Im Jahr 2009 ging die Schweinegrippe um die Welt, die von einer neuen Variante des Influenza A-Virus H1N1 verursacht wurde. Die Weltgesundheitsorganisation hatte nach besorgniserregenden Krankheitsverläufen in Mexiko und der schnellen Verbreitung des Virus über den Globus damals den Pandemiefall ausgerufen, man wusste anfangs nicht, was auf die Welt zukam. Dass bei der Influenza neue Viren-Subtypen verheerende Auswirkungen haben können, steht außer Zweifel, dazu muss man sich nicht erst die Spanische Grippe Anfang des 20. Jahrhunderts mit mutmaßlich 50 Mio. Todesopfern weltweit in Erinnerung rufen. Schon „normale“ Grippejahre können mit vielen Toten einhergehen. Für die Grippesaison 2016/17 geht das Robert Koch-Institut allein für Deutschland von mehr als 20.000 Sterbefällen aus. Die Grippeimpfung ist also an sich eine sehr sinnvolle Impfung. Bei der Schweinegrippe gibt es allerdings eine Reihe offener Fragen.

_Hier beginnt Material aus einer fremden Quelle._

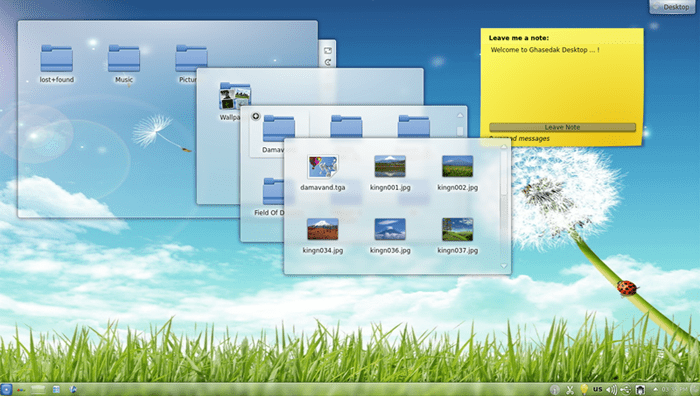The image size is (700, 396).
Task: Show hidden tray icons with the up arrow
Action: point(655,390)
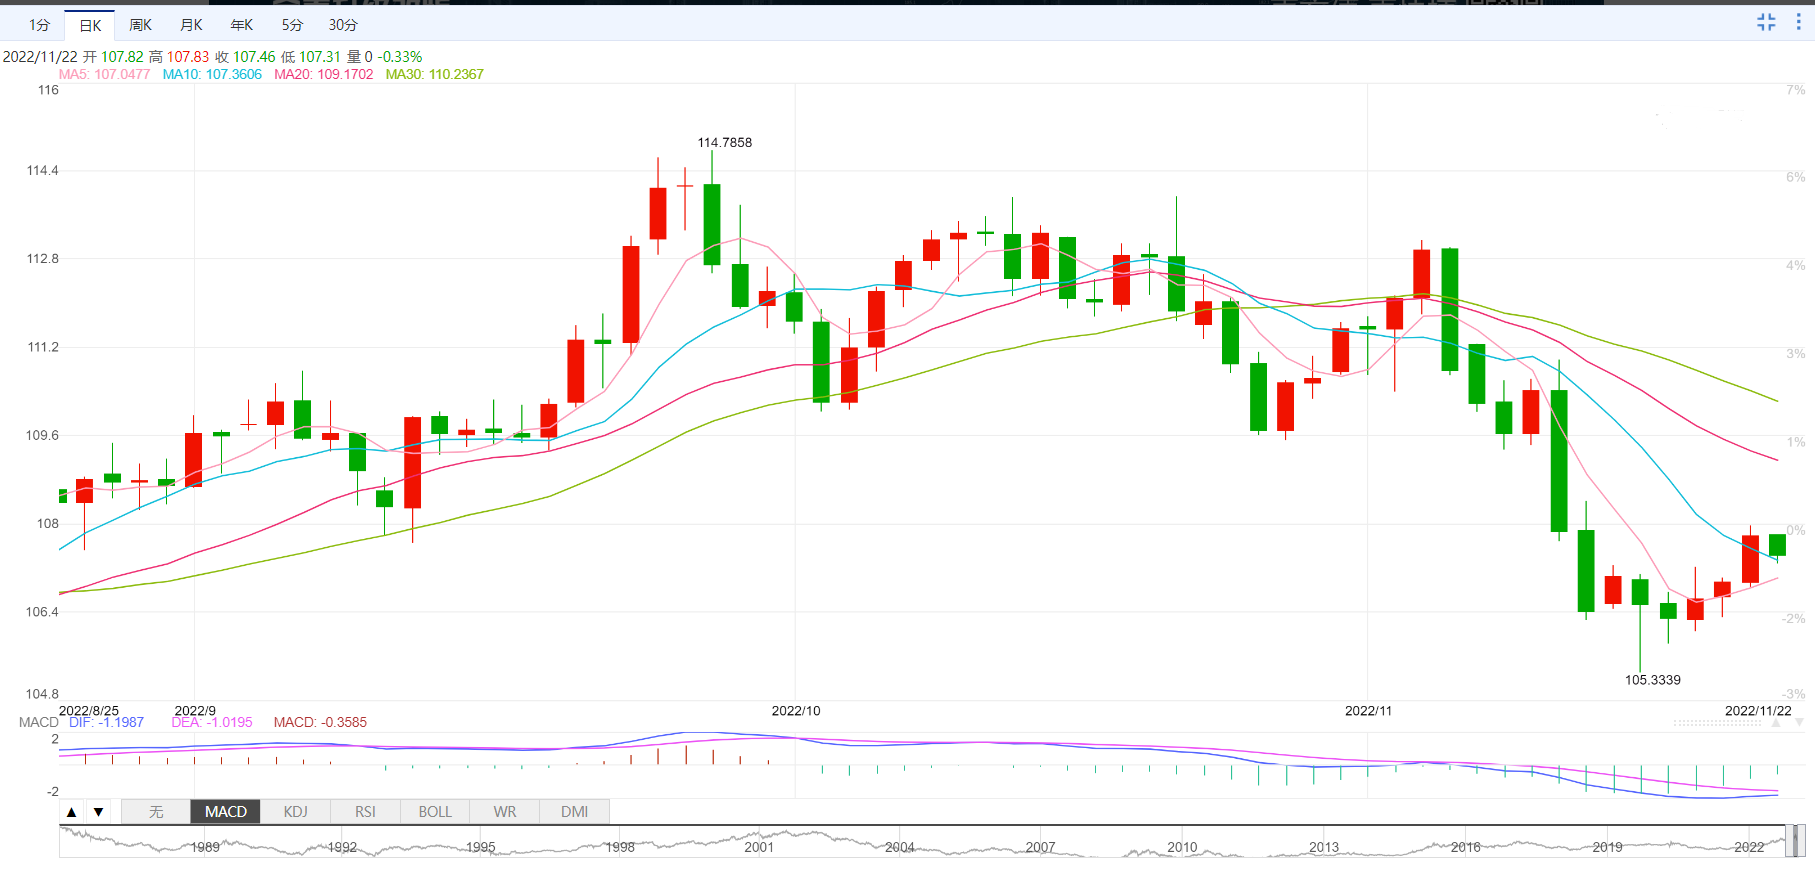Open the three-dot more options menu
Viewport: 1815px width, 890px height.
1798,22
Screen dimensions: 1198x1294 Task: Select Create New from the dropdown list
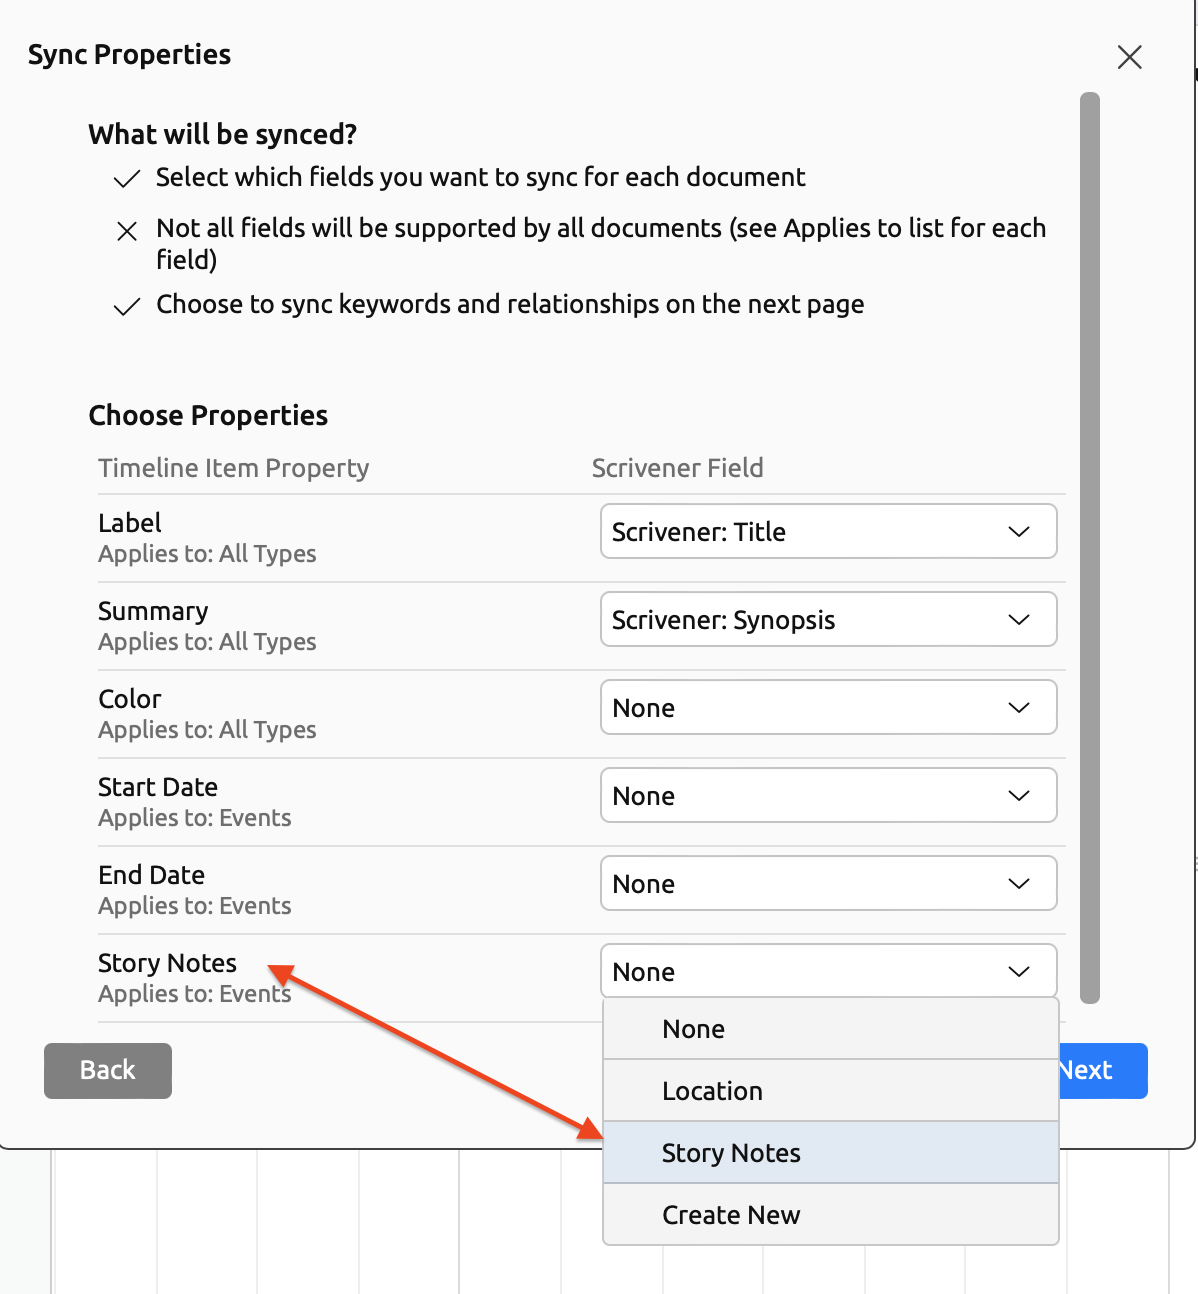(830, 1215)
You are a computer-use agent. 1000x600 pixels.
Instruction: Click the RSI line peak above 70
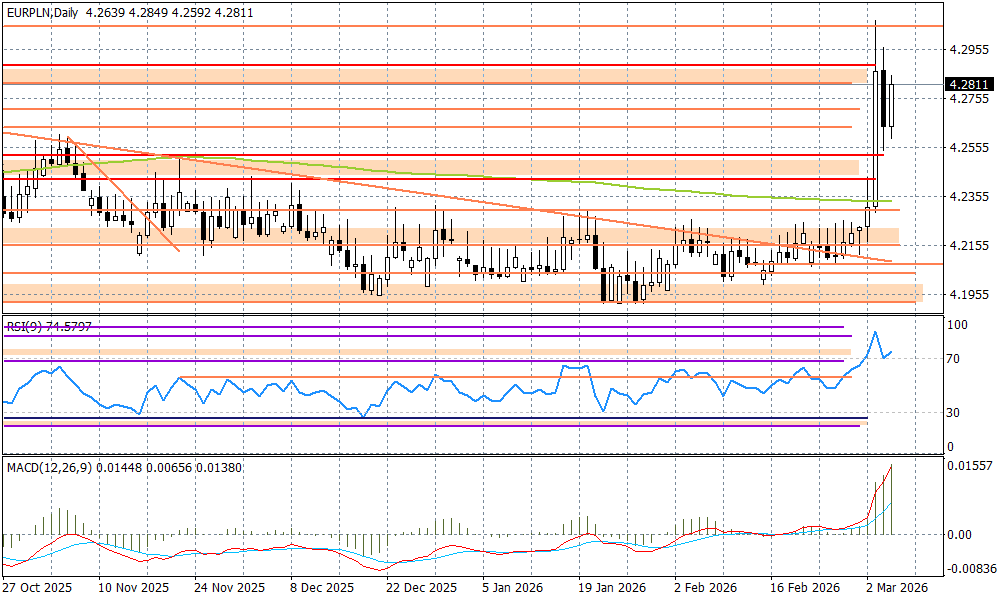[875, 332]

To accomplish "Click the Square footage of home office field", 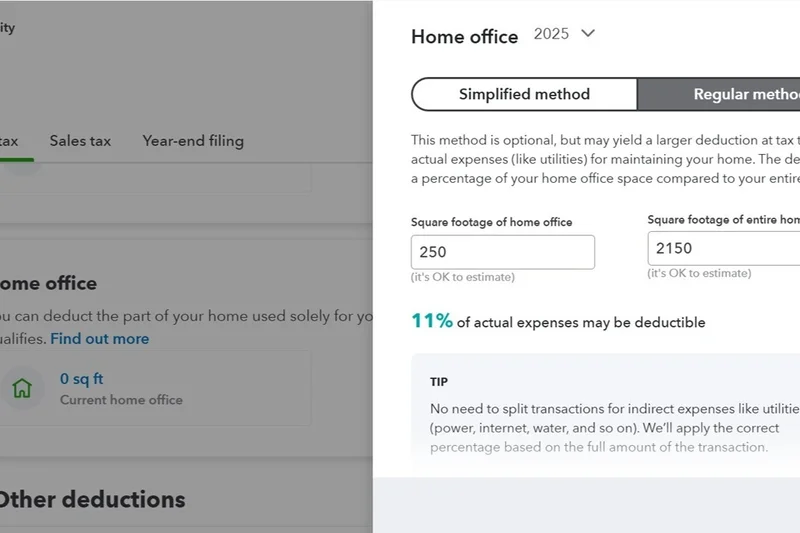I will tap(502, 252).
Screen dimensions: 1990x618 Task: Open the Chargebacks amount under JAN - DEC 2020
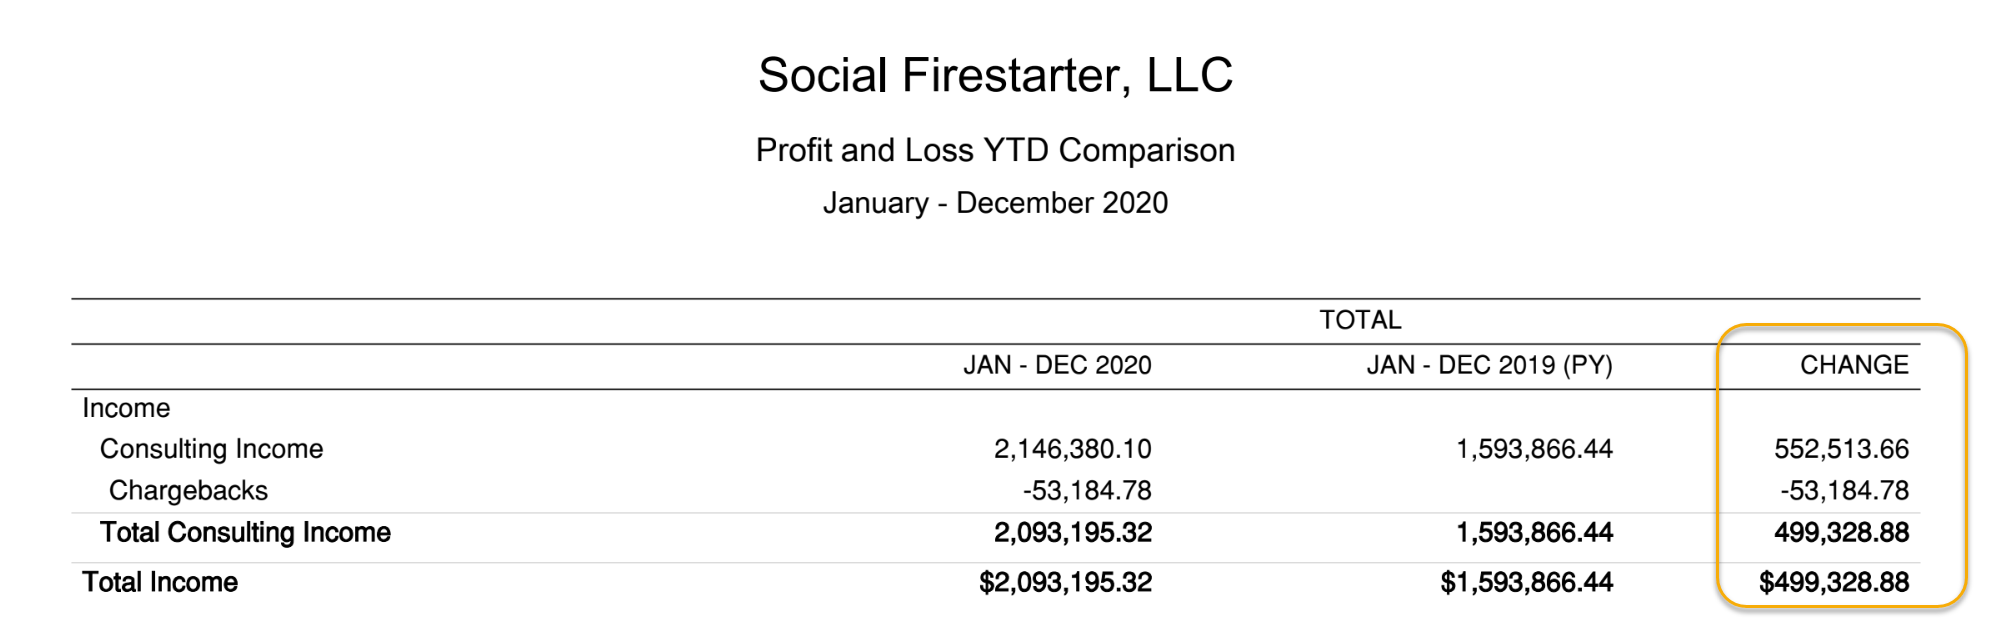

Die Schweinegrippe hat sich im Nachhinein als recht harmlos herausgestellt, dafür hatte es einer der speziellen Pandemie-Impfstoffe in sich. Mit dem Ausrufen des Pandemiefalls traten in den Ländern Pandemiepläne in Kraft, einschließlich der Empfehlung zur Impfung mit Impfstoffen, die sehr schnell auf den Markt kamen. Der bekannteste davon war Pandemrix. Er ist nach allem, was man heute weiß, für eine erhebliche Anzahl von Narkolepsiefällen vor allem in Skandinavien verantwortlich. Ärzte haben frühzeitig vor dem Impfstoff gewarnt und hatten Bedenken, was Nebenwirkungen in Zusammenhang mit dem eingesetzten Wirkstoffverstärker AS03 anging.
Nun berichtet der SPIEGEL, dass der Hersteller GSK wohl interne Dokumente über Nebenwirkungen ignoriert hat. Hintergrund ist ein Artikel von Peter Doshi im British Medical Journal. Gerichtsunterlagen belegen, dass dem Hersteller GSK frühzeitig alarmierende Hinweise auf erhebliche Unterschiede in der Häufigkeit von Nebenwirkungen bei Pandemrix und dem nahezu identischen Impfstoff Arepanrix vorlagen, was auf Probleme im Herstellungsprozess bei Pandemrix hindeuten könnte. Aus den Daten wurden, so das BMJ, aber keine Konsequenzen gezogen, die Bevölkerung wurde auch nicht informiert. Es sei, hier übernimmt das BMJ eine Formulierung einer irischen Abgeordneten, eine „avoidable catastrophe“ gewesen, eine vermeidbare Katastrophe.
Wie gesagt, die Grippeimpfung ist an sich eine sehr sinnvolle und potentiell für viele Menschen lebensrettende Impfung und Pandemrix ist auch nicht mehr auf dem Markt. Aber was bleibt von alldem wohl in den Köpfen hängen? Die Pharmaindustrie genießt bekanntlich ohnehin keinen guten Ruf, dazu hat sie sich schon zu viel geleistet und dieser Vorfall wird absehbar Wasser auf den Mühlen der Impfgegner sein. Die Impfaufklärung hat wieder einen Klotz mehr am Bein.